I caused a lot of upset to Croatian nationalists recently when in a speech I called for Croatian, Serbian, Montenegrin and Bosnian to all be considered the same language if and when they become EU member states. My view is supported by most serious philologists, and whenever most people from these countries of the former Yugoslavia get together they speak dialects of what is essentially the same tongue. The International Criminal Tribunal for the former Yugoslavia in The Hague manages to use one synthetic language for three countries.

For a long time I have been against the proliferation of multilingualism in the Parliament. Recently Gaelic became an official language, although Ireland never requested this in 1973 when it joined the EU and most Irish MEPs do not speak it!
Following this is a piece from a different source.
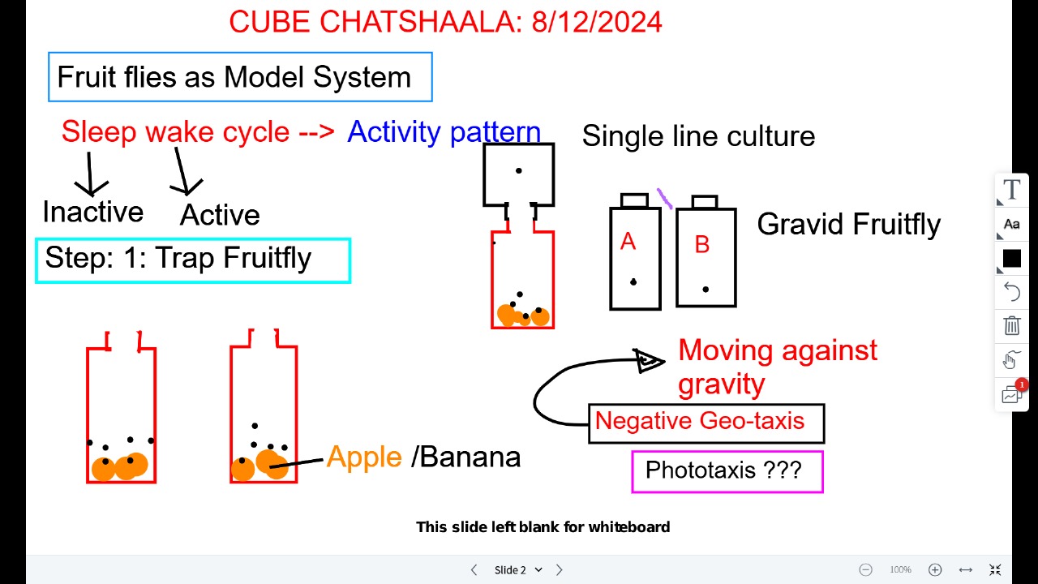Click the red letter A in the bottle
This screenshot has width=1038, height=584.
[x=628, y=241]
This kind of pointless exercise in language nationalism merely panders to hardliners and wastes lots of taxpayers' money. I was surprised at the avalanche of protests I received from people claiming I had been 'got at' by the Serbs!


A shining example

I was recently a guest of the famous diamond company De Beers, whose experts gave me a thorough and fascinating briefing on the process of mining, cutting and marketing the most precious of all stones.

De Beers is a leading light in the Kimberley process, a certification system which aims to guarantee the origin and traceability of diamonds. The Kimberley process, which the EU currently chairs, sprang from worldwide disgust at the savagery of a succession of civil wars in Africa, many of which were financed through illicit sales of diamonds in exchange for weaponry - hence the term 'blood diamond'.

As one of the oldest and perhaps the best known of all diamond companies, De Beers has a reputation to protect and a discerning market to respond to. It's easy to be cynical about the level of social responsibility shown by multinationals but I was most impressed by the way De Beers has confronted this issue head-on. The company is clearly committed to investing ethically and responsibly in Africa.

I've invited De Beers to Brussels to set up an exhibition looking at the issue of blood diamonds and highlighting the work of the Kimberley process. I'm looking forward to it.


An end to the sickening trade in cat and dog fur

Animal welfare continues to be one of the issues that many Londoners write to me about, and I'm pleased to say that we have finally succeeded in banning the import of cat and dog fur. A parliamentary vote in June put a triumphant seal on a campaign which Conservative MEPs have waged for a number of years. Once we got the Commission onside the practicalities of the ban quickly fell into place.

Most of the cat and dog fur imported into the EU comes from China, where standards of animal welfare are notoriously poor. Secretly shot videos from China show animals being beaten and skinned alive. Furthermore, this fur is often labelled as non-existent animal species to dupe consumers. The campaign has taken several years but I'm delighted that the efforts of various NGOs and celebrities, not to mention my colleague Struan Stevenson MEP who spearheaded the initiative, have finally paid off.


My best wishes

On that note, I shall sign off. I'll be back in touch in the autumn. I'd just like to wish you and your family a very enjoyable summer, and to thank you for your continued support.